L’invasion déferle sur l’Orient, atteint son but final, qui est Moscou. La capitale est prise, l’armée russe est anéantie, plus que ne le furent jamais les armées ennemies dans les guerres précédentes, d’Austerlitz à Wagram. Et soudain, à la place de ces hasards et de ces coups de génie, qui avec tant de constance ont porté Napoléon de succès en succès jusqu’au but fixé apparaît une série innombrable de hasards contraires, depuis le rhume de cerveau de Borodino jusqu’aux froids de l’hiver et à l’étincelle qui a mis le feu à Moscou. Et à la place du génie apparaissent une sottise et une lâcheté sans exemple.

L’invasion fuit, revient en arrière et fuit encore, et maintenant, sans arrêt, les hasards, au lieu d’être pour Napoléon, sont contre lui.

Un mouvement contraire s’accomplit d’Orient en Occident, présentant de remarquables analogies avec le précédent mouvement d’Occident en Orient. Mêmes tentatives préalables d’Orient en Occident qu’en 1805, 1806 et 1809, avant le grand ébranlement : même formidable concentration d’hommes ; même adhésion des peuples du centre de l’Europe au mouvement, même hésitation au milieu du chemin, et même accroissement de vitesse à mesure qu’on approche du but.

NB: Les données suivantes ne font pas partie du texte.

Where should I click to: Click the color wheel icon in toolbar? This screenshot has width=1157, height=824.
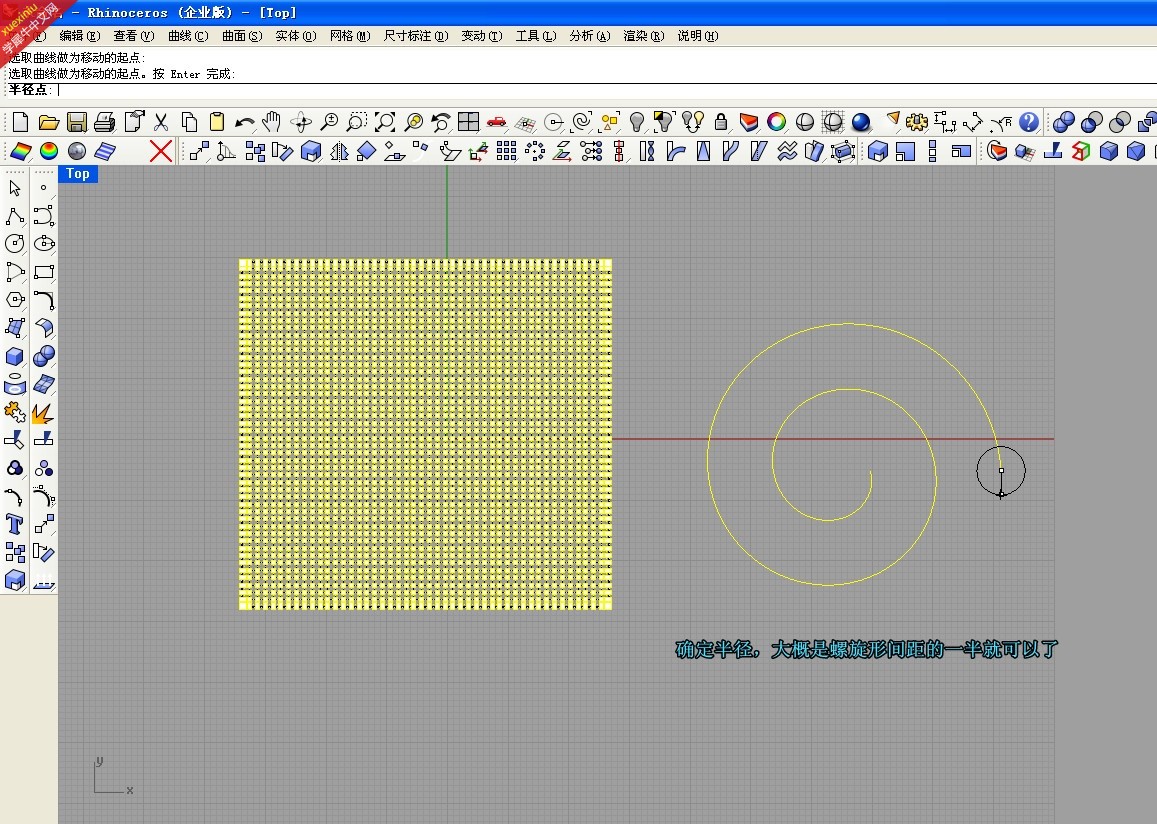[x=776, y=122]
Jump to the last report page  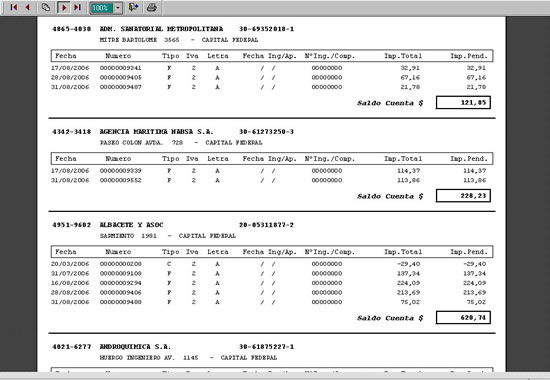pos(78,7)
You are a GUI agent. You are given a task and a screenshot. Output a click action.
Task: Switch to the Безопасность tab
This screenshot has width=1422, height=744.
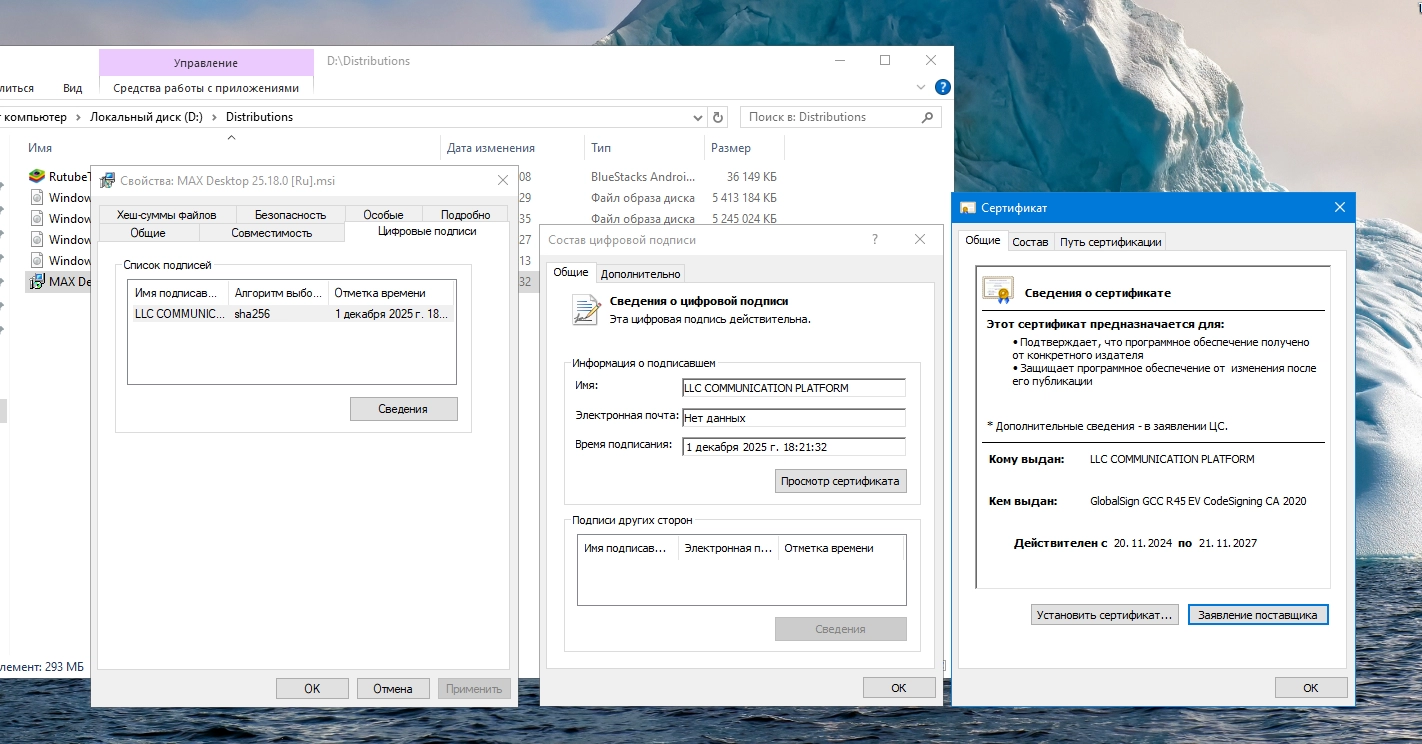[x=290, y=214]
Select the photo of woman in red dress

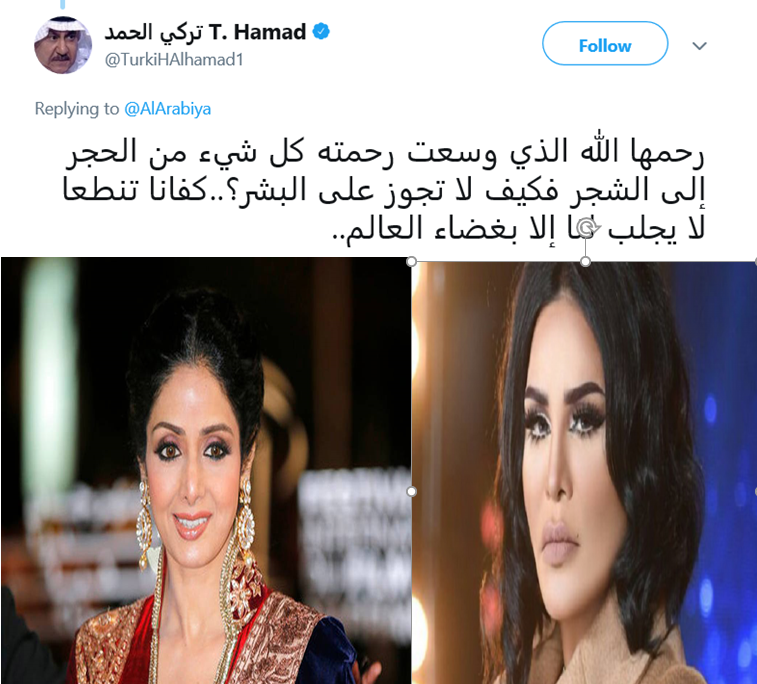pos(206,471)
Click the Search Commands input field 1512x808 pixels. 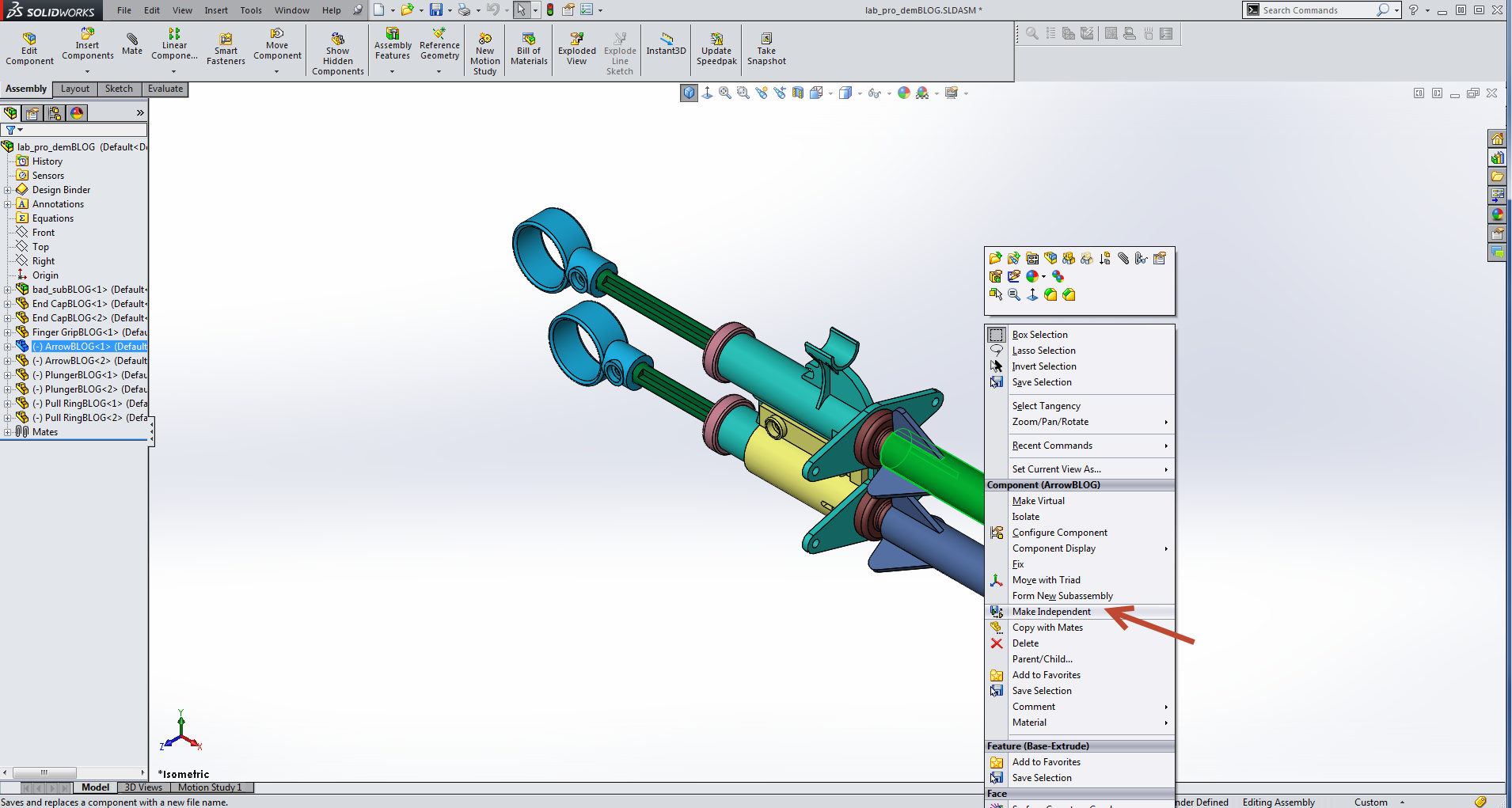(1316, 10)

Paris, le but extrême, est atteint. Le gouvernement de Napoléon, ainsi que son armée, sont détruits. Napoléon lui-même n’a plus de raison d’être ; tous ses actes sont dès lors pitoyables et bas ; mais de nouveau un hasard inexplicable entre en jeu ; les alliés haïssent Napoléon qu’ils accusent d’être la cause de leurs malheurs ; dépouillé de sa force et de son pouvoir, convaincu de crimes et de perfidies, il devrait leur paraître tel qu’ils le voyaient dix ans plus tôt et qu’ils le verront un an plus tard : un bandit hors la loi. Mais par un hasard étrange, personne ne voit cela. Son rôle n’était pas encore terminé. L’homme que dix ans plus tôt et un an plus tard l’on considéra comme un bandit hors la loi fut envoyé à deux journées de voyage de France, dans une île dont on lui donna la souveraineté, avec sa garde et des millions qui le payaient de Dieu sait quoi.